Exercise directions |
Swap "Viewport" for "Window" wherever it occurs in the rows below, and write out all the rows again with everything else left as it is.

Source data |
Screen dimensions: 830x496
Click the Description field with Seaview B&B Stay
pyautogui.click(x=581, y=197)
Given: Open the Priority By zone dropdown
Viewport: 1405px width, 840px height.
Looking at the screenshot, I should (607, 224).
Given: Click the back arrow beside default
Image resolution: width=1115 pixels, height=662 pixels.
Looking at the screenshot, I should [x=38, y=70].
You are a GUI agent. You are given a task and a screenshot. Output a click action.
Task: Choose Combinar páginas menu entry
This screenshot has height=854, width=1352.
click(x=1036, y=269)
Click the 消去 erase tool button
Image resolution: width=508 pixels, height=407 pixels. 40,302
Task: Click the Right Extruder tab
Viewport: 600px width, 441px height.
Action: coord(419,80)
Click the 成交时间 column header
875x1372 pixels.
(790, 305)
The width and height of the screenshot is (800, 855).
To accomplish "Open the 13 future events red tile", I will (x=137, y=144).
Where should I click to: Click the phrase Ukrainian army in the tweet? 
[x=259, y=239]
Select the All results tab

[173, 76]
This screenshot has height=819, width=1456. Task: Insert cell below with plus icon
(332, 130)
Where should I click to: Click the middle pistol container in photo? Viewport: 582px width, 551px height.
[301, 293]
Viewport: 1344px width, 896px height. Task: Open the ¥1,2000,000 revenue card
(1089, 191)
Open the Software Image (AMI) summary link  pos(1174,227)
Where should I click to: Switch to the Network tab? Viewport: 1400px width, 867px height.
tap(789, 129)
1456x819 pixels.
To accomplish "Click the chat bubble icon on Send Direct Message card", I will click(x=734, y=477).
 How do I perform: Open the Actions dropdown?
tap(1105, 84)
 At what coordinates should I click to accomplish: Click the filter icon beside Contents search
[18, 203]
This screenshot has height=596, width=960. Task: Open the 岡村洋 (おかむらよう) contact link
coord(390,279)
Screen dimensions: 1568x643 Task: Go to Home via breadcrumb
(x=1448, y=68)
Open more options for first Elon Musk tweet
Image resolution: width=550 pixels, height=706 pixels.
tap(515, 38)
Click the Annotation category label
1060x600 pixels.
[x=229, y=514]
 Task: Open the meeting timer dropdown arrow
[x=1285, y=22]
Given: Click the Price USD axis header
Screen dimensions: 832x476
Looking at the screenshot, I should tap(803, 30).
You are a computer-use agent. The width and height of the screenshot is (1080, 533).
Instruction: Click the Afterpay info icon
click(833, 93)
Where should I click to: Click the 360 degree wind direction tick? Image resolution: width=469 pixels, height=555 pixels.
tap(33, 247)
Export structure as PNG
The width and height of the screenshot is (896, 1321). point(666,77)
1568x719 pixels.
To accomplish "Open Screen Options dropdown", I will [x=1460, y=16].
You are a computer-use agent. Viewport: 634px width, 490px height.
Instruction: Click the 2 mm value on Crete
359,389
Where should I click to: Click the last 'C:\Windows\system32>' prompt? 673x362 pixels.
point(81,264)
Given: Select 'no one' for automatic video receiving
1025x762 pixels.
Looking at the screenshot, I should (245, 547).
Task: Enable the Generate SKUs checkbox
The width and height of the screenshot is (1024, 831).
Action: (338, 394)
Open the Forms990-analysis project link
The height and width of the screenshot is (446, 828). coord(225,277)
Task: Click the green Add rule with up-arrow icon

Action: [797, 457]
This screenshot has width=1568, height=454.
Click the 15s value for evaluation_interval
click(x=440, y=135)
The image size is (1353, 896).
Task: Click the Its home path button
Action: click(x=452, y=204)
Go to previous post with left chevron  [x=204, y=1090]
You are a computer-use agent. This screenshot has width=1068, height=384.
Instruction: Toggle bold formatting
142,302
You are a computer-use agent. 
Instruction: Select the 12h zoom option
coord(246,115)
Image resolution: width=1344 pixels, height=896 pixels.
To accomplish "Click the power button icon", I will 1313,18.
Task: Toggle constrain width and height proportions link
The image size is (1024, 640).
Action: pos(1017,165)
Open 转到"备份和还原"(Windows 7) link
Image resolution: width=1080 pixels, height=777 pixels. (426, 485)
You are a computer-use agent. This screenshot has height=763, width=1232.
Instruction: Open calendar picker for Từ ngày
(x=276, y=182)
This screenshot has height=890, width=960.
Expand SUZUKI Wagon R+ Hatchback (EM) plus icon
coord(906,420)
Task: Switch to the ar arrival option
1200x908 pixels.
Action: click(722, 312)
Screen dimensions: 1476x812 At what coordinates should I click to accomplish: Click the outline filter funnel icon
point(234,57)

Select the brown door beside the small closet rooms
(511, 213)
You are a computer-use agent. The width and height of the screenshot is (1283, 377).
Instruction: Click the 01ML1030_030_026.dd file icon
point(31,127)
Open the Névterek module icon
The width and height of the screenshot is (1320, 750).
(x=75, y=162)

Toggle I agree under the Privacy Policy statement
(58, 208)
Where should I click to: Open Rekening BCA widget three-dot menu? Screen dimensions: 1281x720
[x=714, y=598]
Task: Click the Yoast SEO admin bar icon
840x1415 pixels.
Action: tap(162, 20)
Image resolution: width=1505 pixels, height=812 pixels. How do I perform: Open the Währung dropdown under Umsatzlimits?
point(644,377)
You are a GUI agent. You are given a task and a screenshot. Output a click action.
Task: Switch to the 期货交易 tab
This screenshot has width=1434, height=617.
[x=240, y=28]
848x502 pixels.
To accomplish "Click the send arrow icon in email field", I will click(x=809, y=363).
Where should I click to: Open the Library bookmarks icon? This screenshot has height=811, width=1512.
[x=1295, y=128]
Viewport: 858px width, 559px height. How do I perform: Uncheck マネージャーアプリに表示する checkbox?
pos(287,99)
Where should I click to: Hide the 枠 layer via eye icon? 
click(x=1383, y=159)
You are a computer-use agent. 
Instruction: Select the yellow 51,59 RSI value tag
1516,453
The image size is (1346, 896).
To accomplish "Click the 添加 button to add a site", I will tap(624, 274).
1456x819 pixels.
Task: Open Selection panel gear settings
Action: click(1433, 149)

Full solution |
Screen dimensions: 830x496
Click the Description field with Seaview B&B Stay
pyautogui.click(x=581, y=197)
Given: Open the Priority By zone dropdown
Window: 1405px width, 840px height.
Looking at the screenshot, I should (607, 224).
Given: Click the back arrow beside default
Image resolution: width=1115 pixels, height=662 pixels.
Looking at the screenshot, I should [x=38, y=70].
You are a GUI agent. You are given a task and a screenshot. Output a click action.
Task: Choose Combinar páginas menu entry
This screenshot has height=854, width=1352.
click(x=1036, y=269)
Click the 消去 erase tool button
Image resolution: width=508 pixels, height=407 pixels. 40,302
Task: Click the Right Extruder tab
Window: 600px width, 441px height.
Action: coord(419,80)
Click the 成交时间 column header
875x1372 pixels.
(790, 305)
The width and height of the screenshot is (800, 855).
To accomplish "Open the 13 future events red tile", I will (x=137, y=144).
Where should I click to: Click the phrase Ukrainian army in the tweet? 
[x=259, y=239]
Select the All results tab

[173, 76]
This screenshot has height=819, width=1456. Task: Insert cell below with plus icon
(332, 130)
Where should I click to: Click the middle pistol container in photo? Window: 582px width, 551px height.
[301, 293]
Window: 1344px width, 896px height. Task: Open the ¥1,2000,000 revenue card
(1089, 191)
Open the Software Image (AMI) summary link  pos(1174,227)
Where should I click to: Switch to the Network tab? Window: 1400px width, 867px height.
tap(789, 129)
1456x819 pixels.
To accomplish "Click the chat bubble icon on Send Direct Message card", I will click(x=734, y=477).
 How do I perform: Open the Actions dropdown?
tap(1105, 84)
 At what coordinates should I click to accomplish: Click the filter icon beside Contents search
[18, 203]
This screenshot has height=596, width=960. Task: Open the 岡村洋 (おかむらよう) contact link
coord(390,279)
Screen dimensions: 1568x643 Task: Go to Home via breadcrumb
(x=1448, y=68)
Open more options for first Elon Musk tweet
Image resolution: width=550 pixels, height=706 pixels.
tap(515, 38)
Click the Annotation category label
1060x600 pixels.
[x=229, y=514]
 Task: Open the meeting timer dropdown arrow
[x=1285, y=22]
Given: Click the Price USD axis header
Screen dimensions: 832x476
Looking at the screenshot, I should tap(803, 30).
You are a computer-use agent. The width and height of the screenshot is (1080, 533).
Instruction: Click the Afterpay info icon
click(833, 93)
Where should I click to: Click the 360 degree wind direction tick? Image resolution: width=469 pixels, height=555 pixels.
tap(33, 247)
Export structure as PNG
The width and height of the screenshot is (896, 1321). point(666,77)
1568x719 pixels.
To accomplish "Open Screen Options dropdown", I will [x=1460, y=16].
You are a computer-use agent. Window: 634px width, 490px height.
Instruction: Click the 2 mm value on Crete
359,389
Where should I click to: Click the last 'C:\Windows\system32>' prompt? 673x362 pixels.
point(81,264)
Given: Select 'no one' for automatic video receiving
1025x762 pixels.
Looking at the screenshot, I should (245, 547).
Task: Enable the Generate SKUs checkbox
The width and height of the screenshot is (1024, 831).
Action: (338, 394)
Open the Forms990-analysis project link
The height and width of the screenshot is (446, 828). coord(225,277)
Task: Click the green Add rule with up-arrow icon

Action: [797, 457]
This screenshot has width=1568, height=454.
Click the 15s value for evaluation_interval
click(x=440, y=135)
The image size is (1353, 896).
Task: Click the Its home path button
Action: click(x=452, y=204)
Go to previous post with left chevron  [x=204, y=1090]
You are a computer-use agent. This screenshot has width=1068, height=384.
Instruction: Toggle bold formatting
142,302
You are a computer-use agent. 
Instruction: Select the 12h zoom option
coord(246,115)
Image resolution: width=1344 pixels, height=896 pixels.
To accomplish "Click the power button icon", I will 1313,18.
Task: Toggle constrain width and height proportions link
The image size is (1024, 640).
Action: pos(1017,165)
Open 转到"备份和还原"(Windows 7) link
Image resolution: width=1080 pixels, height=777 pixels. (426, 485)
You are a computer-use agent. This screenshot has height=763, width=1232.
Instruction: Open calendar picker for Từ ngày
(x=276, y=182)
This screenshot has height=890, width=960.
Expand SUZUKI Wagon R+ Hatchback (EM) plus icon
coord(906,420)
Task: Switch to the ar arrival option
1200x908 pixels.
Action: click(722, 312)
Screen dimensions: 1476x812 At what coordinates should I click to accomplish: Click the outline filter funnel icon
point(234,57)

Select the brown door beside the small closet rooms
(511, 213)
You are a computer-use agent. The width and height of the screenshot is (1283, 377).
Instruction: Click the 01ML1030_030_026.dd file icon
point(31,127)
Open the Névterek module icon
The width and height of the screenshot is (1320, 750).
(x=75, y=162)

Toggle I agree under the Privacy Policy statement
(58, 208)
Where should I click to: Open Rekening BCA widget three-dot menu? Screen dimensions: 1281x720
[x=714, y=598]
Task: Click the Yoast SEO admin bar icon
840x1415 pixels.
Action: tap(162, 20)
Image resolution: width=1505 pixels, height=812 pixels. How do I perform: Open the Währung dropdown under Umsatzlimits?
point(644,377)
You are a GUI agent. You are given a task and a screenshot. Output a click action.
Task: Switch to the 期货交易 tab
This screenshot has width=1434, height=617.
[x=240, y=28]
848x502 pixels.
To accomplish "Click the send arrow icon in email field", I will click(x=809, y=363).
Where should I click to: Open the Library bookmarks icon? This screenshot has height=811, width=1512.
[x=1295, y=128]
Window: 858px width, 559px height. How do I perform: Uncheck マネージャーアプリに表示する checkbox?
pos(287,99)
Where should I click to: Hide the 枠 layer via eye icon? 
click(x=1383, y=159)
You are a computer-use agent. 
Instruction: Select the yellow 51,59 RSI value tag
1516,453
The image size is (1346, 896).
To accomplish "Click the 添加 button to add a site", I will tap(624, 274).
1456x819 pixels.
Task: Open Selection panel gear settings
Action: click(1433, 149)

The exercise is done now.